**Apply what you read**
• A. Can you sum up the passage on Szent-Györgyi in two sentences?
• B. In the passage on Szent-Györgyi, what does it give as the main reason for his delay in announcing his discovery?

(1893–1986) Hungarian–American biochemist
Szent-Györgyi, who was born in the Hungarian capital Budapest, studied anatomy at the university there, obtaining his MD in 1917. He continued his studies in Hamburg, Groningen, and at Cambridge University where he received his PhD in 1927. He also spent some time at the Mayo Clinic, Minnesota, before returning to Hungary as professor of medical chemistry at the University of Szeged. In 1947, however, he emigrated to America becoming director of the Institute for Muscle Research at the Marine Biological Station, Woods Hole, Massachusetts.
Szent-Györgyi, a highly original and productive biochemist, first became widely known in the late 1920s for his work on the adrenal glands. In the usually fatal condition Addison's disease, where the adrenal glands cease to function, one symptom is a brown pigmentation of the skin. Szent-Györgyi wondered if there was a connection between this and the browning of certain bruised fruits, which is due to the oxidation of phenolics to quinole. Some fruits, notably citrus, do not go brown because they contain a substance that inhibits this reaction. Szent-Györgyi isolated a substance from adrenal glands, which he named hexuronic acid, that also turned out to be present in nonbruising citrus fruits known for their high vitamin C content. He suspected he had finally succeeded in isolating the elusive vitamin but was anticipated in announcing his discovery by Charles King, who published his own results two weeks earlier. The main reason for Szent-Györgyi's delay was the problem of supply. However when he began work in Szeged, with its paprika milling industry, he found a rich supply of the vitamin in Hungarian paprika and was soon able to confirm his suppositions and further investigate the action of the vitamin in the body.

**Supplied entries**
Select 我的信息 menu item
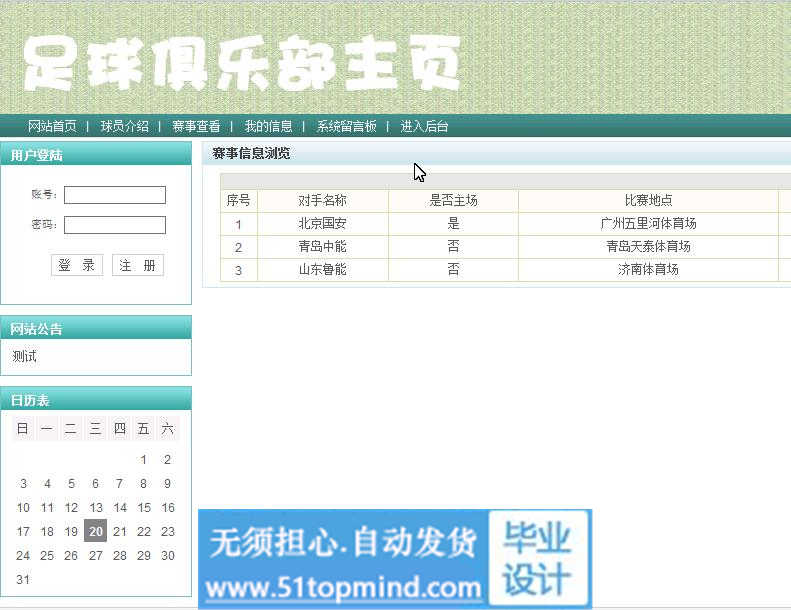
* * *
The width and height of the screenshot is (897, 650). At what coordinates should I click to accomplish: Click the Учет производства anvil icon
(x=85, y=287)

**Answer set**
• A. Szent-Györgyi, a Hungarian–American biochemist born in Budapest, earned his MD there in 1917 and his PhD at Cambridge in 1927, became professor of medical chemistry at Szeged, and emigrated to America in 1947 to direct the Institute for Muscle Research at Woods Hole. He isolated hexuronic acid from adrenal glands and suspected it was vitamin C, but Charles King published first; he later found a rich supply in Hungarian paprika, which let him confirm his suppositions and further investigate the vitamin's action in the body.

• B. The main reason was the problem of supply.